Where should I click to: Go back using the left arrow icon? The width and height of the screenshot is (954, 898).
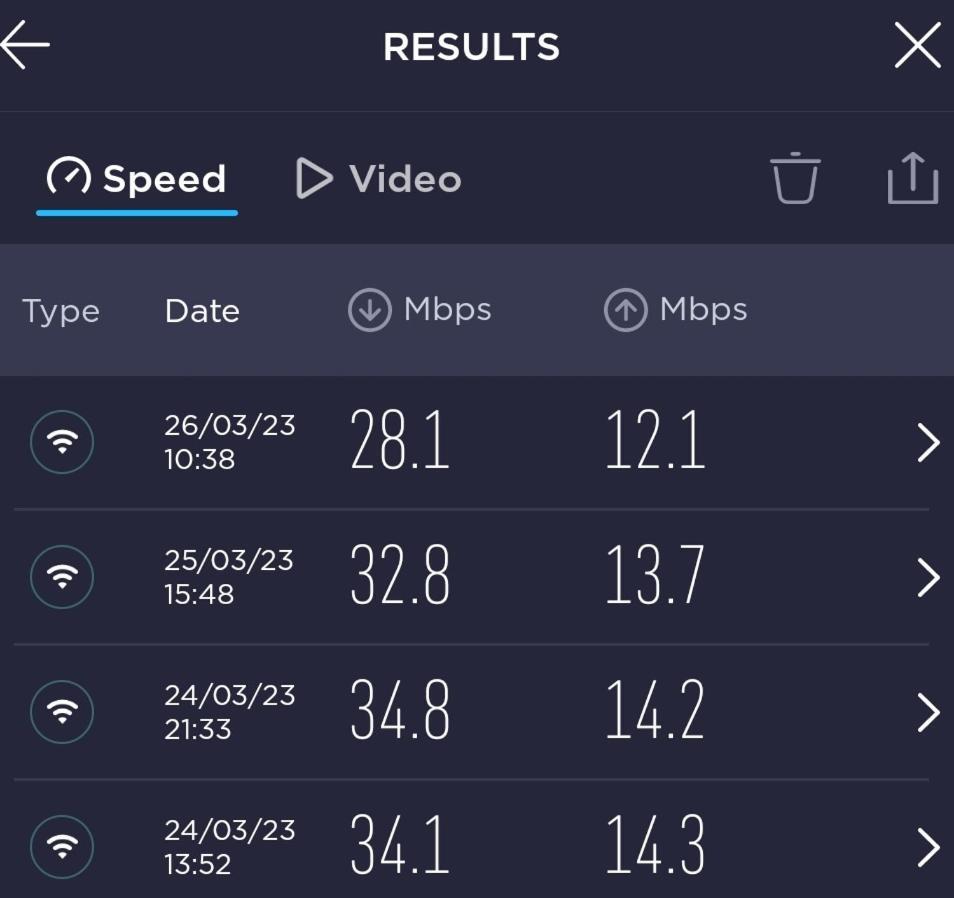click(25, 44)
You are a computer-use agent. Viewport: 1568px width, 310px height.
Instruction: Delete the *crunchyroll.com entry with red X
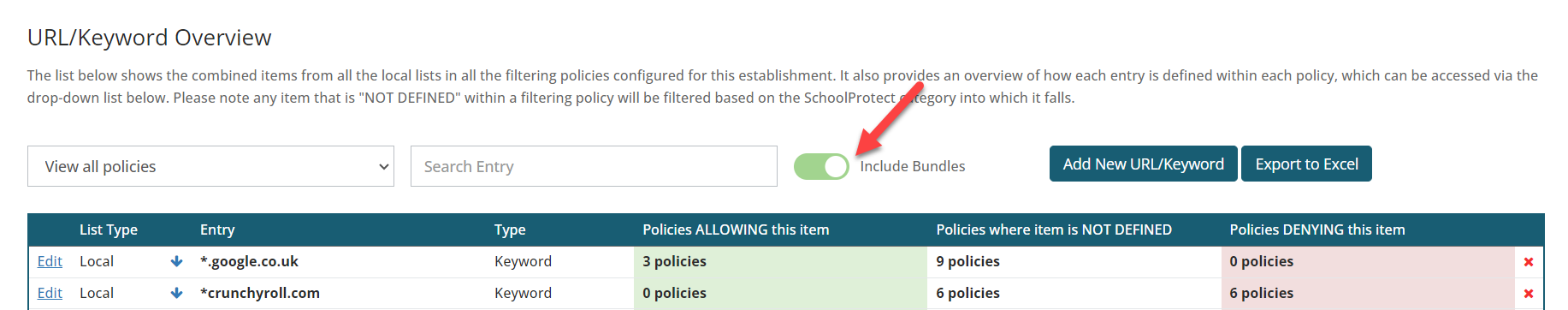[1529, 294]
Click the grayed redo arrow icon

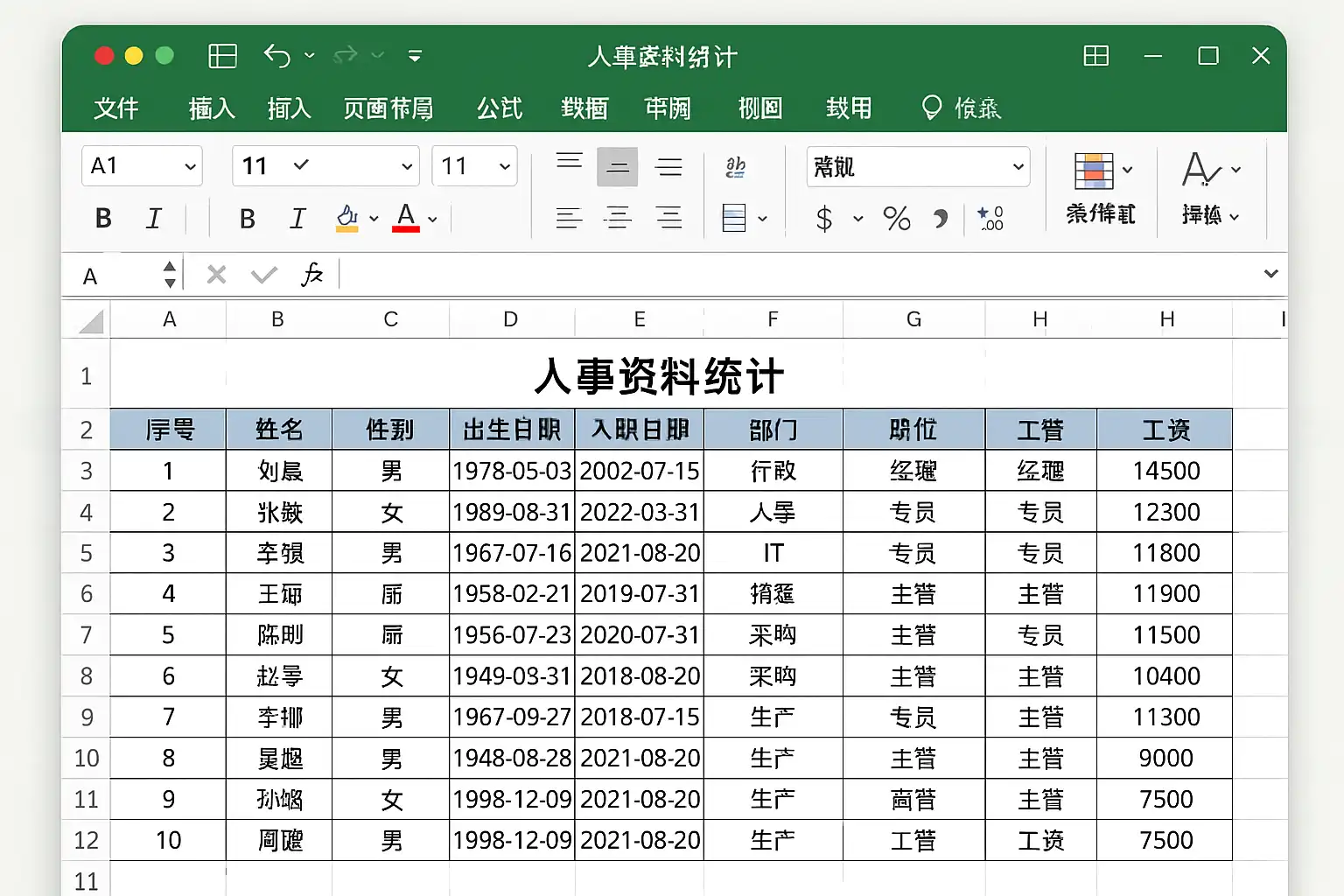(346, 56)
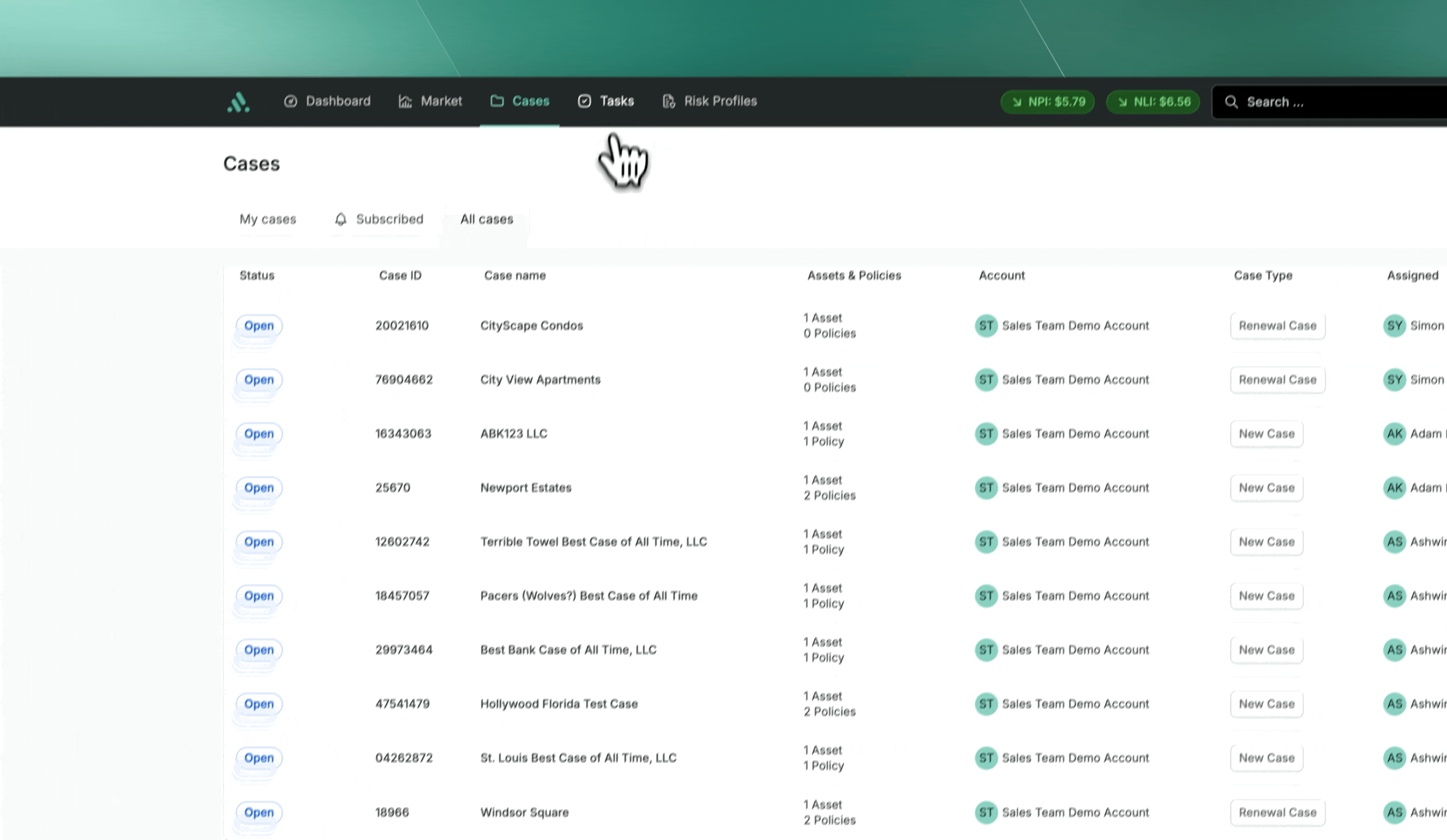
Task: Open the Windsor Square case
Action: (x=524, y=812)

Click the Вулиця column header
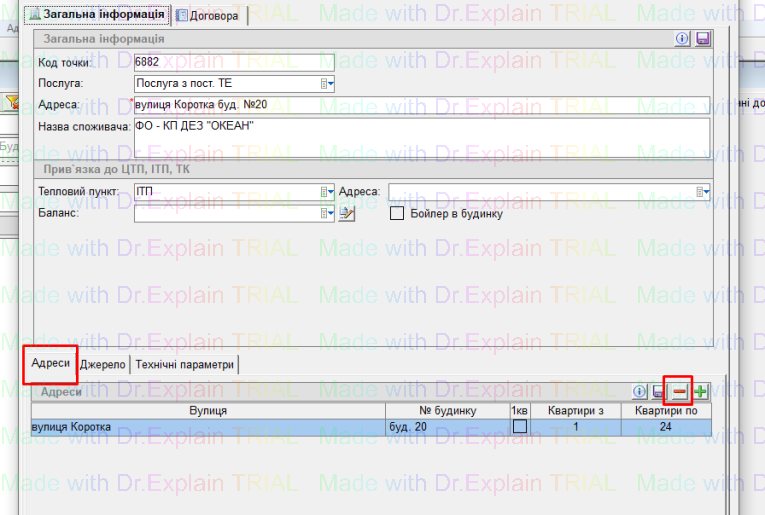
--*--
== GOAL ==
Rewrite the stretch of lines from the one containing "Click the grayed redo arrow icon" through the end of the records, replacing "column header" with "column heading" and changing nothing else. Omit the pictures from your answer.

== EXERCISE RESULT ==
Click the grayed redo arrow icon

(346, 56)
Task: Open the Windsor Square case
Action: (x=524, y=812)

Click the Вулиця column heading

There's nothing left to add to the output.